On February 5, 2013, the SWRCB adopted a new storm water permit regulating small entities that own or operate their own storm drain system. The Waste Discharge Requirements for Storm Water Discharges from Small Municipal Separate Storm Sewer Systems (MGP) regulates traditional municipal systems, and “non-traditional” entities like prisons, fairgrounds, ports, university campuses, parks and hospitals. The new MGP is only the second generation “Phase II” permit in California regulating MS4s serving a population of under 100,000. The first was adopted in 2003. Larger MS4s have been subject to regulation under “Phase I” since 1992.
Over 200 entities will be subject to this permit for the first time, which will double the total permittee count. Two thirds of these new permittees are non-traditional MS4s. While many non-traditional MS4s were dropped from the old MGP designation list (mostly school districts who were never directed to apply for coverage), the proportion of non-traditional permittees will increase from 8% to nearly 40% of all MGP permittees.

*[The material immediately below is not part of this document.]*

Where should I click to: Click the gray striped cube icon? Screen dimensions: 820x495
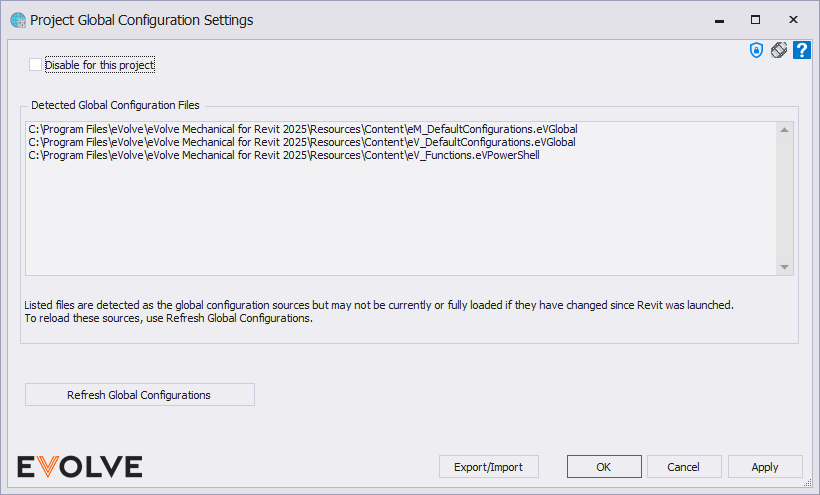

The new MGP differs from the existing MGP in a number of ways, most notably for its far more prescriptive nature and detail. Under the old MGP, permittees were required to describe their program in a “Storm Water Management Plan” (SWMP) in accordance with directives that filled barely five pages of the permit. Now, the baseline substantive requirements extend to nearly 60 pages for traditional MS4s and over 30 pages for non-traditional MS4s. In addition to the standard six minimum control measures, there are explicit requirements for program management, program effectiveness and improvement, and monitoring. The particular monitoring requirements depend on whether discharge is to an Area of Special Biological Significance, waters with a TMDL, or 303(d) listed waters. Finally, with the details in the permit itself, the SWMP is no longer the program centerpiece and its requirement has been eliminated. Program management will be described in a less formal “guidance document,” a template for which agency staff have promised in the upcoming months.

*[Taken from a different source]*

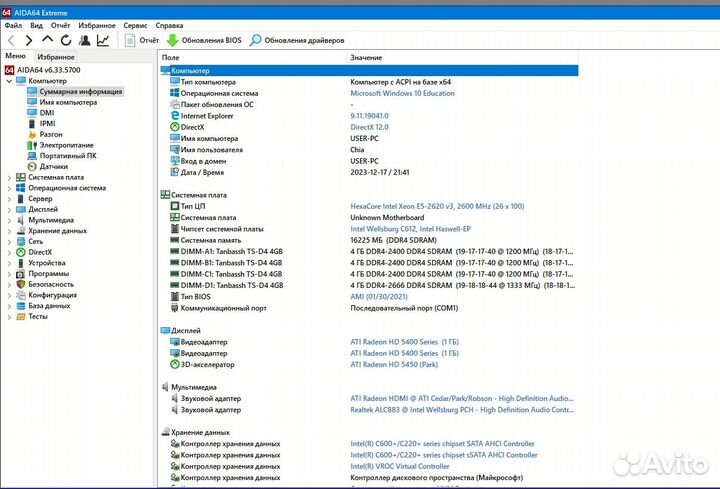Image resolution: width=720 pixels, height=489 pixels.
Task: Select Датчики in the tree
Action: pos(54,166)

The amount of detail in the MGP is daunting. A few examples: public education programs must include specific messages to specific audiences; construction contract language must be revised to expressly require compliance with the Construction General Permit; catch basins must be prioritized for cleaning based on five specified criteria; a “database or equivalent tabular format” with eight specified categories of information shall be used to record maintenance of treatment facilities. Clearly, carefully maintained record keeping systems will be necessary.
For permittees, a more detailed, prescriptive permit provides greater certainty of what exactly is required, albeit with a loss of flexibility to tailor a program to local considerations. This could be a challenge to non-traditional entities with unique situations not contemplated by permit writers. For Regional Boards, the more prescriptive approach eases some of the administrative burden of permit enrollment. The agency will no longer review and approve individual SWMPs, as it did under the old MGP following the 2003 Ninth Circuit decision in EDC v. EPA, (2003) 344 F.3d 832. By July 1, 2013, all regulated MS4s must submit a Notice of Intent (NOI), fee, guidance document and map, and permit coverage will commence immediately. There will be no further enrollment delays such as occurred for the many non-traditional MS4s who were never directed to apply, or whose applications never received agency approval.
Looking to the future, Post Construction requirements include both Low Impact Development (LID) design standards and hydromodification measures. As Regional Water Boards establish Watershed Management Zones, local watershed-based criteria for runoff retention and hydromodification will be applicable, either upon Regional Board direction, or in the next permit.
The MGP brings to a close a lengthy process in which State Water Board staff conferred with stakeholders on numerous occasions over several years as it drafted, redrafted and revised the permit. During the adoption hearing, many speakers from both the environmental and regulated communities expressed their appreciation. Prospective permittees left the hearing, however, with gnawing concerns about the standard Receiving Water Limitation language, which places permittees in immediate violation of the permit upon exceedance of a water quality standard. As became clear following the Ninth Circuit Court of Appeal’s decision in NRDC v. County of Los Angeles, (2011) 673 F.3d 880,1 the iterative process required by California storm water permits provides permittees no opportunity to address an exceedance before facing enforcement. In this respect, California permits stand apart from permits of other states. The State Water Board assured permittees it would be considering the issue. 2
 The U.S. Supreme Court reversed the Ninth Circuit on other grounds and remanded the case January 8, 2013. L.A. Flood Control Dist. v. NRDC, (2013) 568 U.S. ___.
 Watch for further State Water Board action on this issue. See my article, “State Water Board Considering Revision of Receiving Water Limitations in Municipal Storm Water Permits” Nov. 2012.